Payroll claims, which account for 82% of all complaints, have fallen, and workers have regained $ 8.6 million.
According to MOM, the recovery of the accommodation, food service, wholesale and retail sectors has reduced wage billing.
Foreign workers in Singapore also added that they made “significantly” fewer claims.
The ministry said the initial interventions of the last two years worked. Employers were able to pre-declare and make access to assistance when they were unable to pay their wages, and workers could be alerted to the ministry early on salary delinquency via the app.
This brought salaries to approximately 24,000 foreign workers last year without the need for formal billing.
TADM settled about 84% of salary claims and referred the rest to the Employment Claims Court (ECT) for a ruling.
The number of claims corrected in two months increased “dramatically” from 76% in 2020 to 92% last year due to a decline in accommodation.
From 92% to 95% in 2020, more unpaid wages were fully recovered from the employer.
Insurance companies, prime contractors, or worker support programs have resolved an additional 3 percent of salary disputes.
According to MOM, the remaining 2% of uncollected wages were submitted primarily by unqualified workers.
Employers who deliberately refused to raise workers’ salaries accounted for less than 1 percent of salary claims.
The work paths of these employers have been suspended and may face the prospect of prosecution, MOM said.
Claims for fraudulent dismissal dropped from 0.39 in 2020 to 0.27 for every 1,000 workers last year.
Mostly from local workers, they filed a claim of 0.34 for every 1,000 employees against 0.10 of foreign staff.
Approximately 26% of workers were successfully charged and charged $ 1.5 million. Their employers also had to remedy by compensating, explaining, or promoting the job hunting activities of their employees.
TADM helped resolve 62% of these claims and sent 38% to ECT for arbitrage.
According to the report, the unsuccessful allegations were “often accompanied by disputes over job performance or due to poor communication between employers and employees.”
Through Workright’s outreach, MOM raises workers’ understanding of employment law and checks the enforcement of false employers, especially those in the “vulnerable” sector based on progressive wage models (PWM) such as cleaning and landscaping. Is strengthening. Not only security services.

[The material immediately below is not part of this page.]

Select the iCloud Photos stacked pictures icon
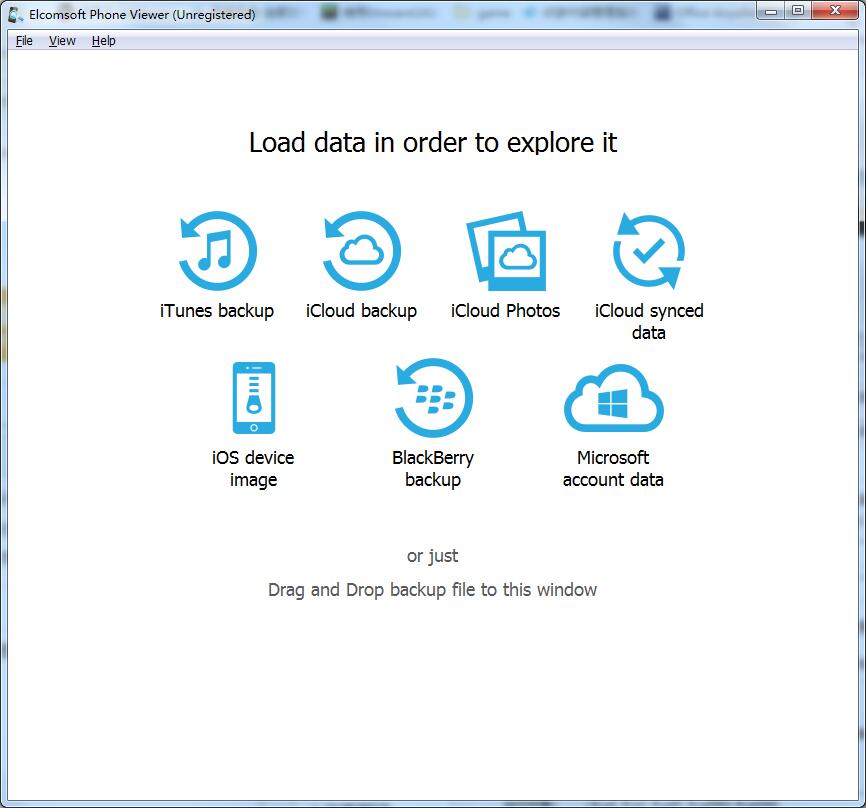 [506, 251]
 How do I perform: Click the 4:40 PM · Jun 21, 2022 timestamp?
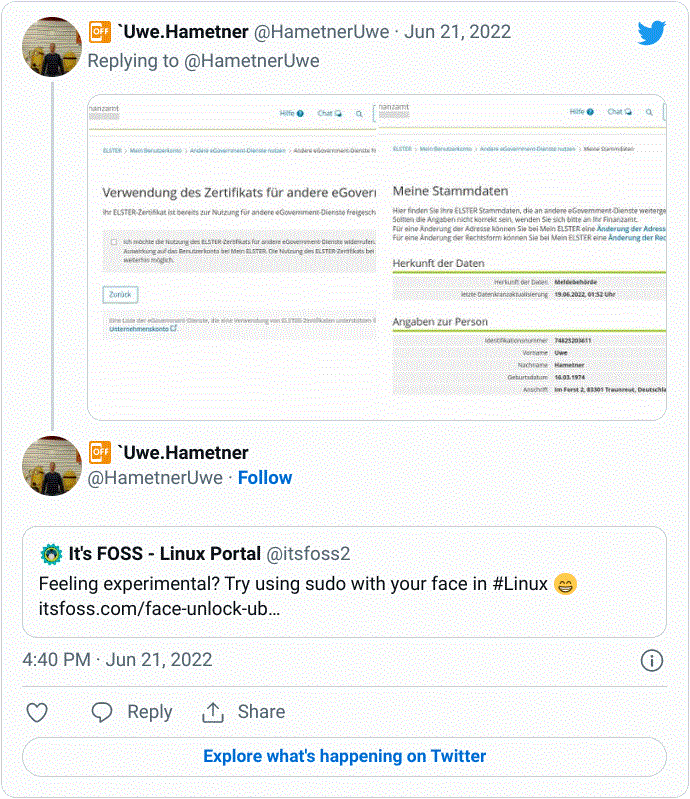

About 90 employers were found to be in breach of gradual wage levels, and about one-third of security agencies assigned officers beyond the maximum working hours allowed by law last year.
1. Wrong dismissal:
“Mr. Lee’s” Singapore employer agreed to help him change jobs to a vendor after deciding to stay in Malaysia, where he returned during the pandemic after border control was over.
However, the employer failed the paperwork and he filed a motion for tort with TADM.

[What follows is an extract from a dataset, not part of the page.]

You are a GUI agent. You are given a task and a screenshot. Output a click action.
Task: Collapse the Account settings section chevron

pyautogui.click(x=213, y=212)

TADM could not find conclusive evidence to support his claim.
After TADM’s mediation, Lee’s employer compensated him for the loss of income during that period, as a well-meaning gesture.
2. Cost refund
“Gary” owed more than $ 7,000 for supplies and meals that were required to be purchased regularly for other workers when the company’s cash flow was exhausted during a pandemic. Was there.
After several attempts to get his boss to pay, he claimed unpaid salary.
Under TADM mediation, his boss agrees to settle in three installments, and progress will be tracked by TADM.
Two months later, Gary received a refund.
3. Unpaid salary
“Daniel” took his boss to TADM with an unpaid salary because he worked overtime unpaid and received only part of his wages for two years of employment.
His boss agreed to pay less than half of what he owe.
Daniel’s boss forgave after TADM warned that the proceedings would be sent to the Employment Claims Court for a ruling.